72 % des Slovènes ont rejeté par référendum la réforme des retraites du gouvernement de centre gauche de Borut Pahor qui entendait s’aligner sur les normes définies par Bruxelles.
Ils ont obtenu leur référendum sur la réforme des retraites. Ils l’ont gagné. Les Slovènes ont refusé dimanche par référendum et par 72,17 % la réforme des retraites votée en décembre par le gouvernement du social-démocrate Borut Pahor. Le « oui » n’obtient que 27,83 %. Soit moins que le parti du premier ministre lors des élections législatives de 2008 (30,50 %). L’objet de la réforme était de repousser l’âge de départ à la retraite de 63 ans à 65 ans.
Cette victoire advient à la suite d’une bataille de longue haleine, initiée lors de la manifestation du 28 novembre 2009, rappelle l’Association slovène des syndicats libres, qui a collecté 40 000 signatures pour arracher l’organisation de ce vote populaire. En 2009, 30 000 Slovènes avaient défilé dans les rues de Ljubljana pour le maintien du système de retraite et l’instauration d’un smic à 600 euros. En avril 2011, les Slovènes avaient rejeté par référendum une loi qui précarisait les contrats de travail des retraités et étudiants.
Cette réforme des retraites est le fruit des demandes pressantes de l’Union européenne et du Fonds monétaire international (FMI). Car, du fait de la crise financière, la dette publique de l’État des Balkans a bondi de 22,5% à 43,3%. Tous les moyens ont été mis en œuvre pour inciter au vote "oui". Vendredi, le président du Conseil européen, Herman Van Rompuy, a été dépêché à Ljubljana pour promouvoir cette réforme. Cette dernière «est une nécessité, même si elle est au début un changement douloureux», a-t-il défendu, rappelant qu’elle s’inscrivait dans le cadre du pacte pour l’euro, cet accord approuvé lors d’un conseil européen au printemps pour imposer l’austérité aux peuples d’Europe. Les médias ont averti que la note de la dette slovène serait dégradée. Cela entraînerait une envolée des taux d’intérêt de la dette tout comme cela a été le cas pour la Grèce, l’Irlande et le Portugal.

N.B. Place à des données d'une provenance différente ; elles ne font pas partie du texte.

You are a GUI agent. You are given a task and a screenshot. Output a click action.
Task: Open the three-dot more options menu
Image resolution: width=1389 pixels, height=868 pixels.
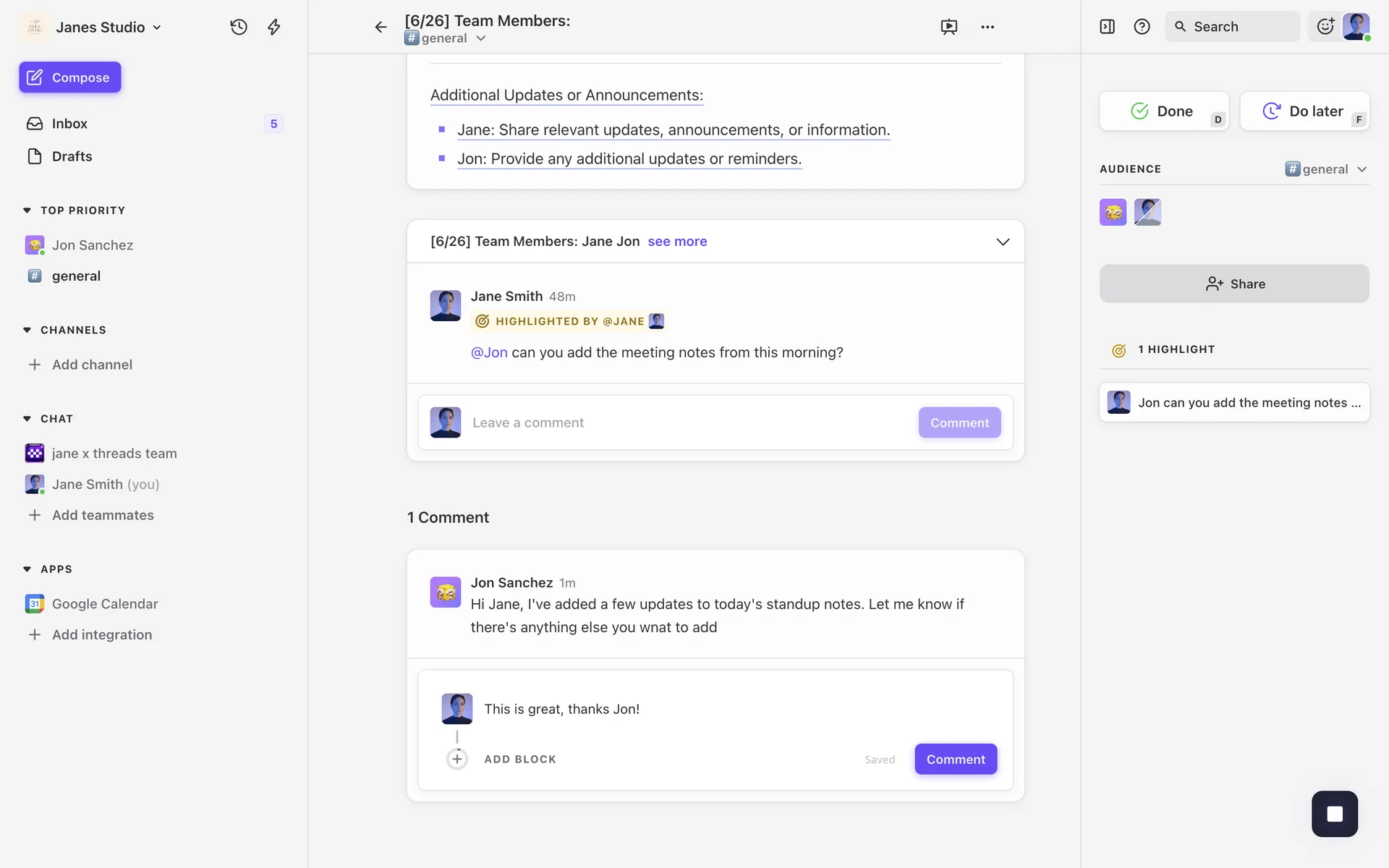click(x=987, y=27)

Le 20 mai, lors d’une visite en Slovénie, les dirigeants du FMI «ont encouragé les autorités à préparer des mesures de secours en cas de rejet de la réforme du système de retraite», lit-on sur le site de l’organisation. Au garde-à-vous, Borut Pahor s’est exécuté dès hier, au lendemain du référendum. «Pour garantir la stabilité des finances publiques à court terme, nous envisageons une loi d’intervention, une révision du budget ou les deux mesures en même temps», a annoncé le leader social-démocrate. Il pourrait être question de gel des salaires de la fonction publique et des pensions de retraite.
L’opposition conservatrice cherche, elle, à rééditer les victoires électorales de la droite portugaise et espagnole. L’ancien premier ministre Janez Jansa parle d’une «motion de censure contre l’arrogance du pouvoir», mais ne promet pas la fin à l’austérité. Borut Pahor cherche, lui, à se relégitimer pour mener sa politique de casse sociale et devrait prochainement demander la confiance du Parlement. Il a subi en avril la défection du parti des retraités Desus et ne dispose plus du soutien que de 42 des 90 députés.
Reste maintenant à mobiliser les Slovènes sur une politique alternative. Si le résultat du référendum est encourageant, le taux de participation, lui, n’est que de 41%. En 2010, pour le vote sur la délimitation de la frontière avec la Croatie, 42,7% des électeurs s’étaient déplacés et 63,1% lors des législatives de 2008.